Am 3. Juni 2015 verschickte Smith & Nephew dringende Sicherheitsinformationen. Betroffen war das BIRMINGHAM HIP™ Resurfacing (BHR) System, Hersteller: Smith & Nephew Orthopaedics Ltd., Leamington Spa, Großbritannien. In einer Zusammenfassung der Gründe für die Sicherheitswarnung schreibt das Unternehmen:

  • Für Patienten weiblichen Geschlechts sollte das BHR-System künftig kontraindiziert sein.
  • BHR-Femurkopfkomponenten Ø 46 mm und kleiner und die dazugehörigen Acetabulumpfannen der entsprechenden Größen dürfen nicht länger verwendet werden und sind an Smith & Nephew zurückzusenden.
  • Für Patienten, die eine Femurkopfkomponente Ø 48 mm benötigen, besteht ein leicht erhöhtes Revisionsrisiko. Daher sollten diese Patienten nicht als Kandidaten für einen BHR-Oberflächenersatz infrage kommen.

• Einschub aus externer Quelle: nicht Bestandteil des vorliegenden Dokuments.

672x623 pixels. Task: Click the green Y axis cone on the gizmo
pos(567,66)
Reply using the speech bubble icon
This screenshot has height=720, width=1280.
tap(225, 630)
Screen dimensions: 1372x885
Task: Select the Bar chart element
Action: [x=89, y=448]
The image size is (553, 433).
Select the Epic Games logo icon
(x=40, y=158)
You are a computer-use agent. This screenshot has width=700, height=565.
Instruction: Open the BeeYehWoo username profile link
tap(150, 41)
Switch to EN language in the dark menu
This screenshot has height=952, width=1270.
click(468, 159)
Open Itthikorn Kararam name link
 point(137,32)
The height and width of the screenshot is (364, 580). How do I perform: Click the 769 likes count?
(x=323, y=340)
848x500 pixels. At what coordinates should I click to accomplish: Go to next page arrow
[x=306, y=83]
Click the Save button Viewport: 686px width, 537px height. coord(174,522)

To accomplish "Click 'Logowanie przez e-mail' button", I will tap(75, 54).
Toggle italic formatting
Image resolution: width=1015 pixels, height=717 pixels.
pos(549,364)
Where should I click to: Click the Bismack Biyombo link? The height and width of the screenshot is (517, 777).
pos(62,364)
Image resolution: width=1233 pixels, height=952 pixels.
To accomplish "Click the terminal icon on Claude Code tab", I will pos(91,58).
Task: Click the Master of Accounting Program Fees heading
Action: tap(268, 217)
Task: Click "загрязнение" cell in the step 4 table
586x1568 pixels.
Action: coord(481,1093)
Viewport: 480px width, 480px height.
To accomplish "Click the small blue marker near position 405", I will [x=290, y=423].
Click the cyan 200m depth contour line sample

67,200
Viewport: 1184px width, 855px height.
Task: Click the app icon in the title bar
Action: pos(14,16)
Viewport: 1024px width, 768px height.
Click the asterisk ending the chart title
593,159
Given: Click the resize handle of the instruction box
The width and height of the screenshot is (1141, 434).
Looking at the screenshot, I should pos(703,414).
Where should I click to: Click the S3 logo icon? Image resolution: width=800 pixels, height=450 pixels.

  • Die Femurkopfkomponenten Ø 48 mm sollten ausschließlich in spezifischen Ausnahmesituationen implantiert werden, nämlich wenn bei der präoperativen Planung ein Kopfdurchmesser von 50 mm ermittelt wurde, die Messung während der Operation jedoch 48 mm ergibt, sodass intraoperativ auf eine kleinere Komponente umgestellt werden muss.